Ook waren de DUO examenlocaties tot 15 juni gesloten door de Covid-19 maatregelen
waardoor er drie maanden lang geen inburgeringsexamens konden worden afgelegd. Per
15 juni heeft DUO met veel inzet en flexibiliteit de toetslocaties heropend en extra
maatregelen getroffen om inburgeraars examens te kunnen laten doen zoals avond- en
weekendopenstellingen en het openen van een extra toetslocatie. Ondanks deze extra
maatregelen kunnen er door de maatregelen van het RIVM (met name de anderhalve metermaatregel)
nog steeds niet genoeg examens worden afgenomen om de achterstanden substantieel in
te lopen. De wachttijden zijn aanzienlijk, maar verschillen per locatie en per examenonderdeel.

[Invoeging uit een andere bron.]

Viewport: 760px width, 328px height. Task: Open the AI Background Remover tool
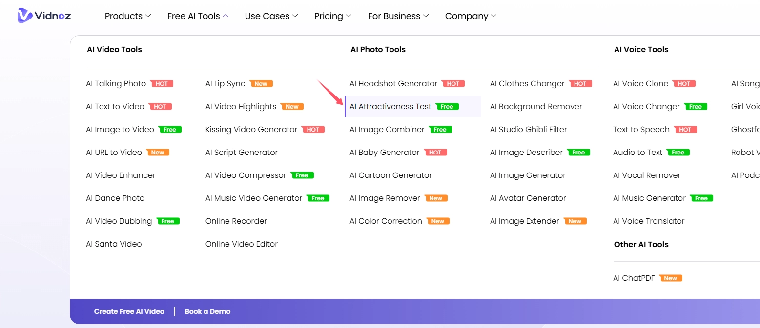(535, 106)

Door het Covid-19 virus bevinden wij ons in een bijzondere situatie en dit vraagt
flexibiliteit van ons allemaal. Voor een inburgeraar kan dit betekenen dat hij of
zij langer moet wachten om een inburgeringsexamen af te kunnen leggen. Om te voorkomen
dat inburgeraars te lang moeten wachten op het afleggen van hun inburgeringsexamens,
heb ik DUO gevraagd naast de eerder genomen maatregelen op korte termijn extra examencapaciteit
te realiseren. Daarbij is het goed om te beseffen dat de mogelijkheden van DUO niet
onbeperkt zijn en dat DUO tegen zijn grenzen zal aanlopen.

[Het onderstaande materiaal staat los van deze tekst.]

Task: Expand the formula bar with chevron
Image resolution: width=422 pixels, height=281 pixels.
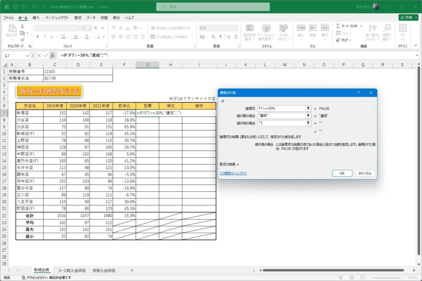Action: 417,55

Om te zorgen dat de inburgeraar niet de dupe wordt van de Covid-19 maatregelen, is
de inburgeringstermijn tot nu toe drie keer met twee maanden verlengd. Gelet op de
wachttijd voor het doen van het inburgeringsexamen is het nodig om de inburgeringstermijn
opnieuw te verlengen. Ik verleng de inburgeringstermijn met vier maanden zodat inburgeringsplichtigen
niet in de knel komen met hun inburgeringstermijn. De voorbereidingen voor deze nieuwe
termijnverlenging zijn door DUO in gang gezet en inburgeraars worden hier spoedig
over geïnformeerd.
Tevens maak ik van de gelegenheid gebruik om uw Kamer te informeren over enkele wijzigingen
in de inburgeringsregelgeving met ingang van 1 oktober 2020.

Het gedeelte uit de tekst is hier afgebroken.